## What to do
[1] Answer each question from the passage:
(a) What does the partner do if anyone says anything bad about the narrator?
(b) Which saying does the narrator say "they're not being funny" about?
(c) What does the narrator compare the partner to when describing how the partner lurks in the narrator's mind?
[2] In the passage, why does the narrator describe the partner as "nearly perfect" instead of perfect? Explain in one or two sentences.

I hate when you hold my hand and kiss my neck, I hate when you whisper into my ear and smell my hair.
I hate you.
My gut clinches when I think about you, the corniness of it all. I hate when you hug me, I hate when you touch me, I hate when I lay on you. I hate when we kiss. I hate when you pull me into a hug and rest your head on my shoulder as I do to you too. I hate when I laugh along with your jokes, not from politeness but from humour. I hate when you hold my hand and kiss my neck, I hate when you whisper into my ear and smell my hair.
I hate when you say you miss me and actually mean it. I hate how I make your days better and how you wait all week to see me. I hate how you will defend me if anyone says anything bad about me or makes a cruel joke, I hate how you’re always there. I hate how you’re every girls dream.
I hate how I hate you.
I feel sick when I think of being with you. I don’t know why. You couldn’t possibly be anything but nearly perfect. I say that because I don’t believe in anything nor anyone being perfect. In this short time you’ve made me feel suffocated, used slightly. Though you’re not using me.
I hate how my friends think I’m so ‘evil’ and how I’m so cruel to you. I hate how I speak so badly of you, but when I think of it, you’re not bad at all. I hate how I’m always the culprit and how you’re always the victim. I hate how I think you not the nicest looking person in the world, I hate how I say it all like you don’t deserve me. When it’s most probably the other way around. And you’re not bad looking at all. I hate how I complain all the time about you when you’re probably talking to your friends about how amazing I am.
I hate how you know nothing of this.
I turn away when the topic of you comes up at conversation. I don’t want to talk about you. I don’t want to see you. But yet you count down the days until we meet again. I wished for this and now I hate what I’ve got. They’re not being funny when they say ‘be careful what you wish for’. I wish I was careful.
I hate how you notice everything about me, but I hardly care about anything you do. I hate how I tell you one thing, without meaning it and you’ll do it, or be there - when I’m just thinking “Nah, he won’t be there”. I hate how you care so much. I hate when I try to fight you out of my mind, but you’ll always be there, lurking, like a sick disease.

## Extracted information
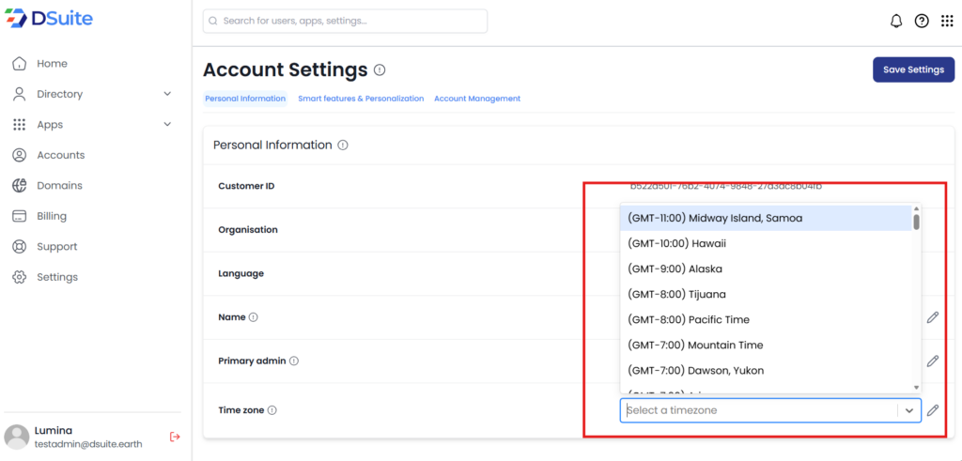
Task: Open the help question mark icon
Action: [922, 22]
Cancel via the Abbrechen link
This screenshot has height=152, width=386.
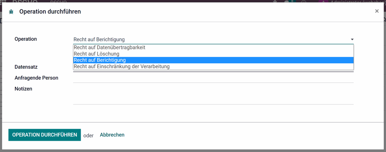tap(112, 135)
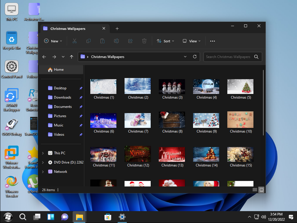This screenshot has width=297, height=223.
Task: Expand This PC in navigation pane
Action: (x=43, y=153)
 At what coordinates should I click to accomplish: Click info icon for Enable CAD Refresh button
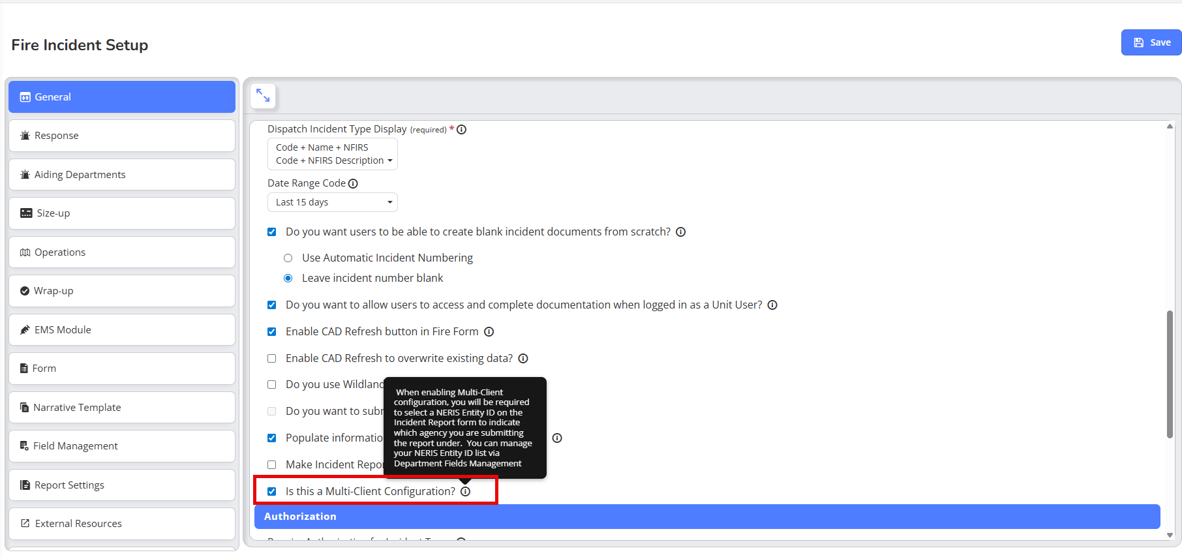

--

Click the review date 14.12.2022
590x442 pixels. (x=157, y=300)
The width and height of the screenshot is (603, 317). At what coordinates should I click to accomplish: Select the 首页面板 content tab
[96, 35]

* * *

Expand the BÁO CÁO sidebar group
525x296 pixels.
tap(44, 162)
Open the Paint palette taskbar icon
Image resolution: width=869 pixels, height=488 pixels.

## Your written answers
[1]
(a) The partner defends the narrator.
(b) The saying is "be careful what you wish for."
(c) The narrator compares the partner to a sick disease.

[2] The narrator says "nearly perfect" because the narrator does not believe that anything or anyone is perfect.